Data entries:
_ _ _
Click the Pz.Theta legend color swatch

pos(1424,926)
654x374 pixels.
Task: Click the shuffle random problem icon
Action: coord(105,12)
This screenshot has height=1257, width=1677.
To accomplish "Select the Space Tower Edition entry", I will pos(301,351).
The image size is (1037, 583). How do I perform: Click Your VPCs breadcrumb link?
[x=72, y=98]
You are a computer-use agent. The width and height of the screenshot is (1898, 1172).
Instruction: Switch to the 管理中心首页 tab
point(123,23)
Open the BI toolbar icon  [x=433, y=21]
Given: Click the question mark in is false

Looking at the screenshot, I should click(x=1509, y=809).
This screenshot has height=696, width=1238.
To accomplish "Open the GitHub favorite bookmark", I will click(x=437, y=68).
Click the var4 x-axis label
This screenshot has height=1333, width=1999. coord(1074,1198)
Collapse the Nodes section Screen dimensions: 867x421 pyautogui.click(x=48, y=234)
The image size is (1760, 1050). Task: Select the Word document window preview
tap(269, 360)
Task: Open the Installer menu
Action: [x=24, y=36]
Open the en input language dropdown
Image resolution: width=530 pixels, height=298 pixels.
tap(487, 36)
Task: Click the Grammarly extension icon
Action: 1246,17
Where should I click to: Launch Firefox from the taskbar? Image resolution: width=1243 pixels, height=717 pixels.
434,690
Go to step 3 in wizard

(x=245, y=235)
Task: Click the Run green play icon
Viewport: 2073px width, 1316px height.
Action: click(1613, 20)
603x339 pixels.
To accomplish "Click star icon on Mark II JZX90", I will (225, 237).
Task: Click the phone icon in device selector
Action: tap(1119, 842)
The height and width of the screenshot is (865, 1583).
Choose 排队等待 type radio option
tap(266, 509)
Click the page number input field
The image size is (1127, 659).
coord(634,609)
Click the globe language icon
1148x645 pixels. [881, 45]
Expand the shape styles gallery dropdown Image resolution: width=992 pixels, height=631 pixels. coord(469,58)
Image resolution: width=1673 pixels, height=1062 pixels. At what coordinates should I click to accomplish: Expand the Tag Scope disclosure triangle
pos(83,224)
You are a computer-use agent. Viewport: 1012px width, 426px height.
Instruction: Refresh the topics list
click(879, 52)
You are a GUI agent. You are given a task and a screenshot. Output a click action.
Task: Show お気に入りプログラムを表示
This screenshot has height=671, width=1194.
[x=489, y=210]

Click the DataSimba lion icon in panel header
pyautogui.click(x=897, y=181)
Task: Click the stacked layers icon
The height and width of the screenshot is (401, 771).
_ _ _
BRIEF: The answer must be every line of the records that holds the string "computer".

REPLY TO THE EXERCISE:
You are a computer-use agent. The width and height of the screenshot is (1898, 1172).
You are a computer-use agent. Viewport: 1012px width, 426px height.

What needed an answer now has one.